● **REQUIRED WORK**: For each line below that holds "dimensions", return the line as it stands.

(Data entries)
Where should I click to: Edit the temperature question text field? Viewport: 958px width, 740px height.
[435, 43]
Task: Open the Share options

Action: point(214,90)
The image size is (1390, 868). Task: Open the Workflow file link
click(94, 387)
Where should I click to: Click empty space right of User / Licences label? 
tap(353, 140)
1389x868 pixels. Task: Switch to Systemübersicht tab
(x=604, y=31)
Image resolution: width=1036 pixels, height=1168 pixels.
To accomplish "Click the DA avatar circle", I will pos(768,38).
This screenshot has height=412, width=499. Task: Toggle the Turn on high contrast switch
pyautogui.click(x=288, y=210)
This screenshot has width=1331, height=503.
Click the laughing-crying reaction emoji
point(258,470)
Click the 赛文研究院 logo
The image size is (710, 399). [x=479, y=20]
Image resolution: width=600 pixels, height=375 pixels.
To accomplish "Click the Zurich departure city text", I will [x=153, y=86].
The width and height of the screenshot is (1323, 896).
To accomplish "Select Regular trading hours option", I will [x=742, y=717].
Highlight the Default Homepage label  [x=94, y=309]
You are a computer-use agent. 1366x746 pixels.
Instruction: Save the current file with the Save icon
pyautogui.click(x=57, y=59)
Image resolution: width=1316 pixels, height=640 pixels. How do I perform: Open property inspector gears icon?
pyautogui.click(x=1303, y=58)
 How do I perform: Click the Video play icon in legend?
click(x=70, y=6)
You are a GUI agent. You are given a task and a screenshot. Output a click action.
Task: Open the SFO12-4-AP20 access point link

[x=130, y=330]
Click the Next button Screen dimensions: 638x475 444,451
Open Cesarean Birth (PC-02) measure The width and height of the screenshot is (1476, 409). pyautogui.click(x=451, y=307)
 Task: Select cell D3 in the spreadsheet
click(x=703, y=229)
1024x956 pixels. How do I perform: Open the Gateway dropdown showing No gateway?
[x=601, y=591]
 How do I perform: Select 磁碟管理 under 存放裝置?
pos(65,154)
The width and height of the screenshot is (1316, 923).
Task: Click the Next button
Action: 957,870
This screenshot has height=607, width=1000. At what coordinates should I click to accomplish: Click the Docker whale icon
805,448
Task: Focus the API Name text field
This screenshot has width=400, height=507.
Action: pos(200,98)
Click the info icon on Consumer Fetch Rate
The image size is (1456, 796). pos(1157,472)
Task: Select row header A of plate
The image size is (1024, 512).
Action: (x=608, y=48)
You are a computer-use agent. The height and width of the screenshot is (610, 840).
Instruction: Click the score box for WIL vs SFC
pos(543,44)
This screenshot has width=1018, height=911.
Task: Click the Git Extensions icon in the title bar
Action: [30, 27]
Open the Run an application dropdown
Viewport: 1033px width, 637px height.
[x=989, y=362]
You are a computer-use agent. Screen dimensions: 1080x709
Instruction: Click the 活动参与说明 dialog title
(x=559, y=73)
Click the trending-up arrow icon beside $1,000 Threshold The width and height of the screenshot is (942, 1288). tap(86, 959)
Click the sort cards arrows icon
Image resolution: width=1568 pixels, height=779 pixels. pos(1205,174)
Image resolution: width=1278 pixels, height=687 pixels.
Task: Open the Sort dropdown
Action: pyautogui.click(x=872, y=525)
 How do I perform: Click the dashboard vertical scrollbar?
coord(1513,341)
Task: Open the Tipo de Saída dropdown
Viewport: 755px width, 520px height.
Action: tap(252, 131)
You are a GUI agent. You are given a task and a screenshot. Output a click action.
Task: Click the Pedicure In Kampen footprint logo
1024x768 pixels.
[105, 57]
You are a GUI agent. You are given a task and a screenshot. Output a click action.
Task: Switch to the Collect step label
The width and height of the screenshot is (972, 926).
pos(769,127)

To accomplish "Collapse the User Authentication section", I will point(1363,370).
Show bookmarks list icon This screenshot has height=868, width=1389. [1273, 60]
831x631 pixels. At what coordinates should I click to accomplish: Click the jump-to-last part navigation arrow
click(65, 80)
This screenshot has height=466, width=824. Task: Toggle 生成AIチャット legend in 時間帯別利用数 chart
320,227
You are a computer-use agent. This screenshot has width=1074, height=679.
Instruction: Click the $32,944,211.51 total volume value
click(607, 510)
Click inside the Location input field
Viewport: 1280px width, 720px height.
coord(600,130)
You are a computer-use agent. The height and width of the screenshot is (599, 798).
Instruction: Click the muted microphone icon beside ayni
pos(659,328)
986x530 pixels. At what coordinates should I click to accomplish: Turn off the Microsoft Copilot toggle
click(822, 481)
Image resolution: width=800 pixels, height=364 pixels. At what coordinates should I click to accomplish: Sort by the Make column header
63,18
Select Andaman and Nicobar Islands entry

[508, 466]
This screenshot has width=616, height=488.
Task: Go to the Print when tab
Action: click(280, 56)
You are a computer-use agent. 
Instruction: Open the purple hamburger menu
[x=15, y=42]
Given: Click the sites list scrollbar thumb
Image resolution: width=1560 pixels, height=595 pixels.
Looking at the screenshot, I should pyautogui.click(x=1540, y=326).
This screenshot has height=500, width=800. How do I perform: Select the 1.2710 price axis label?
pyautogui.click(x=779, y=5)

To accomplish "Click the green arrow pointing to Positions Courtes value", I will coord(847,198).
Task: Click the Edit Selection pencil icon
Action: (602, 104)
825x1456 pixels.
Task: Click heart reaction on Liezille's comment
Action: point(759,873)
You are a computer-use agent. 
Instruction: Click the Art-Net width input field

● **ANSWER SPACE**:
Click the Next button Screen dimensions: 638x475 444,451
You are a computer-use agent. Screen dimensions: 1080x709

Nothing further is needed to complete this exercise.